E os Franceses abstêm-se? Qual a relação dos Franceses com a abstenção?
A França vive em regime democrático e representativo/parlamentar perfeitamente consolidado desde há muito. A data de charneira é 1870, ano do início da chamada Terceira República. A vida em democracia em Portugal tem menos de um terço desses cento e quarenta e cinco anos franceses. Em Portugal, o desencanto, para não dizer o sentimento de falta de identificação e pertença ou, no pior dos cenários, a repulsa virulenta em relação à política perceptível a ouvido desarmado em muitas conversas de café, em transportes públicos, em inúmeros comentários em redes sociais pode ser comparada à realidade francesa? E o tempo que se conhece de democracia em ambos os países desempenha algum papel relevante?
Parece que o comportamento abstencionista tem vindo a aumentar em todas as democracias ocidentais, à excepção das que instituíram o voto obrigatório (Itália, Bélgica e Grécia). Portugal e França não são, portanto, excepção à regra.
Para início da boa inteligência do que está em causa, nada como analisar as estatísticas dos índices nacionais de abstenção nas penúltimas e últimas consultas eleitorais em todos os tipos de escrutínio:
Eleição | Datas | Abstenção (%) | Datas | Abstenção (%) |
Presidenciais | 22/04/2007
6/05/2007 |
1.ª volta 16,22
2.ª volta 16,03 |
22/04/2012
6/05/2012 |
1.ª volta 20,52
2.ª volta 19,66 |
Legislativas | 10/06/2012
17/06/2012 |
1.ª volta 39,6
2.ª volta 40,0 |
10/06/2012
17/06/2012 |
1.ª volta 42,78
2.ª volta 44,59 |
Regionais | 21/03/2010
28/03/2010 |
1.ª volta 34,42
2.ª volta 37,88 |
14/03/2010
21/03/2010 |
1.ª volta 49,5
2.ª volta 53,64 1] |
Departamentais | 20/03/2011
27/03/2011 |
1.ª volta 55,68
2.ª volta 55,29 |
22/03/2015
29/03/2015 |
1.ª volta 49,83
2.ª volta 50,02 |
Municipais | 9/03/2008
16/03/2008 |
1.ª volta 33,46
2.ª volta 34,8 |
23/03/2014
30/03/2014 |
1.ª volta 37,87
2.ª volta 36,45 |
Europeias | 7/06/2009 | 59,37 | 25/05/2014 | 56,5 |
A análise permite várias conclusões. Em primeiro lugar, os índices de abstenção permanecem relativamente estáveis em cada tipo de escrutínio, a apesar da tendência crescente. Excepção a esta verificação são as eleições departamentais (nível político-administrativo intermediário entre regiões e municípios, em francês, communes) e as europeias, em que houve descida da percentagem dos que não compareceram às urnas (respectivamente, cerca de 5 % e 3 %).

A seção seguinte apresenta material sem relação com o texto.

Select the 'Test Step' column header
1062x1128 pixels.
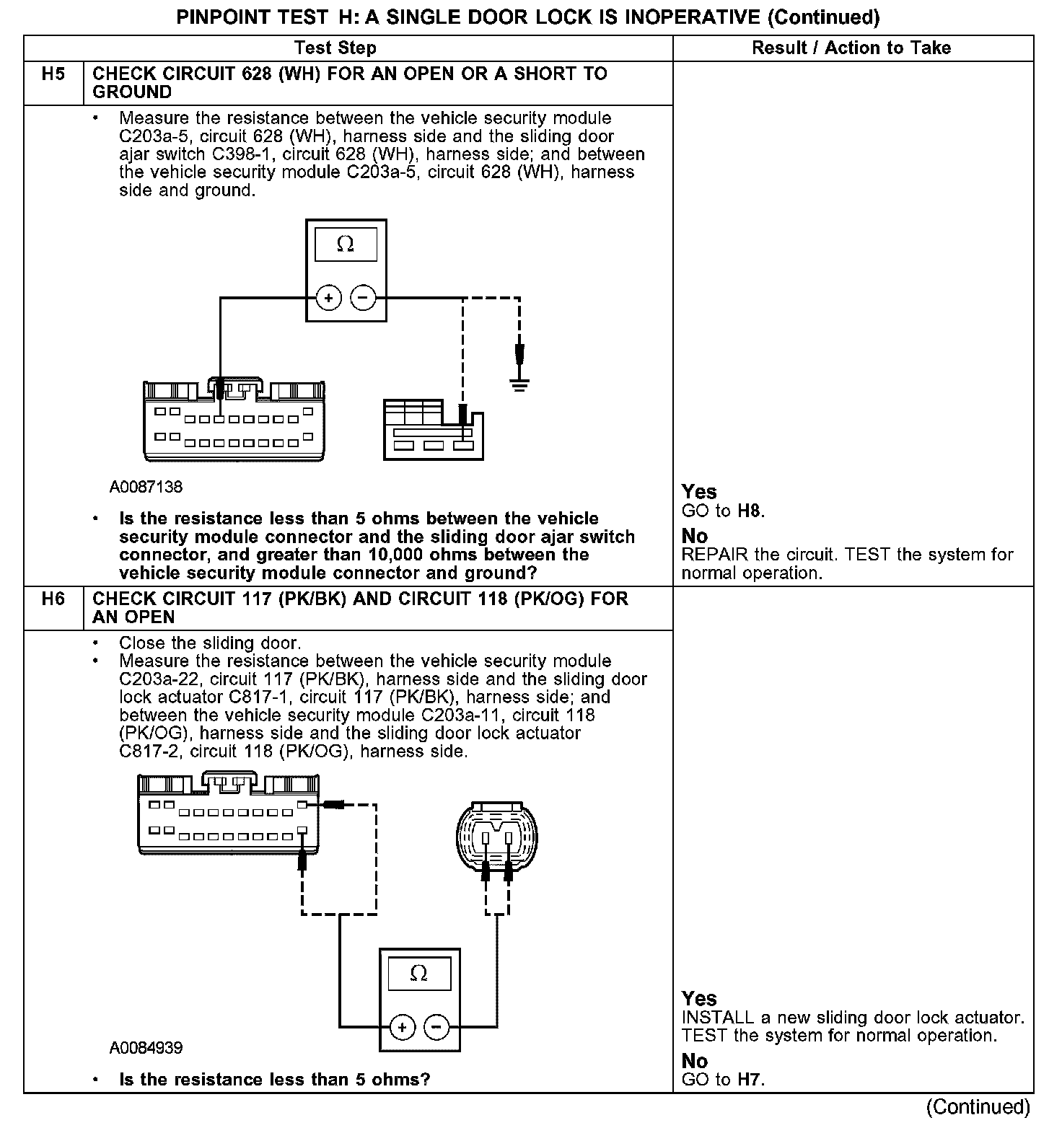pos(335,48)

Por outro lado, as eleições presidenciais são, por larga margem (um pouco acima dos 20 %), as que motivam maior participação. Uma razão pode residir no facto de as presidenciais serem consideradas um escrutínio da maior importância.

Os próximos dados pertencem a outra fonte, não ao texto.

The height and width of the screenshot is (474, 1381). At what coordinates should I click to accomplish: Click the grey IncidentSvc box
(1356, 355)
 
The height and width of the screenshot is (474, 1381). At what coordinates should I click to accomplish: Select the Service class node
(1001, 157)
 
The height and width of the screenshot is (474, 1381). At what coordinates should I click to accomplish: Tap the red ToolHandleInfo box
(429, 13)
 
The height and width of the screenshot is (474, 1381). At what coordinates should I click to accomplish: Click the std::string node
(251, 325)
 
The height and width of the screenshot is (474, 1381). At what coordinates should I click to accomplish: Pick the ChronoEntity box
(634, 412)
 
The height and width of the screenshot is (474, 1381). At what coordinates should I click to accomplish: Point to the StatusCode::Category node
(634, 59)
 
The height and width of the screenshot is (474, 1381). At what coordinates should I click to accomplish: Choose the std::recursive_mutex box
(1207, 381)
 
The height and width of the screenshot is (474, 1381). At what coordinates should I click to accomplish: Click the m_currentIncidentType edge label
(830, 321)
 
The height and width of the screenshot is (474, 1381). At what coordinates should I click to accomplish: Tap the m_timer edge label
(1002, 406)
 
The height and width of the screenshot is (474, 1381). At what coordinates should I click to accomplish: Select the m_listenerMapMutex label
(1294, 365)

As europeias são as eleições menos participadas
Em contrapartida, as europeias são aquelas em relação às quais se manifesta maior alienação da parte dos eleitores. As europeias são uma coisa longínqua? Pode explicar-se o fenómeno de Europa que se vende mal (com escreve Jean Quatremer a 11 de Maio de 2009, menos de um mês antes das europeias, no blog “Coulisses de Bruxelles” do jornal Libération) pelo binómio afastamento / aproximação em relação aos interesses, vida e nível do imediato dos eleitores? Com efeito, se as eleições europeias respeitam a um órgão distante e um ilustre quase desconhecido, as municipais são as eleições de maior proximidade.
A menor aldeia constitui uma commune (o que em Portugal seria uma mera freguesia de um município), elegendo um autarca próprio, conhecido de todos e que se reúne com todos os munícipes. Atente-se no índice de abstenção nacional nas autárquicas: menos elevado, com uma diferença entre 25 (em 2008) e 19 % (2014) em relação às europeias, sendo a segunda categoria de eleições com maior participação no país, a seguir às presidenciais.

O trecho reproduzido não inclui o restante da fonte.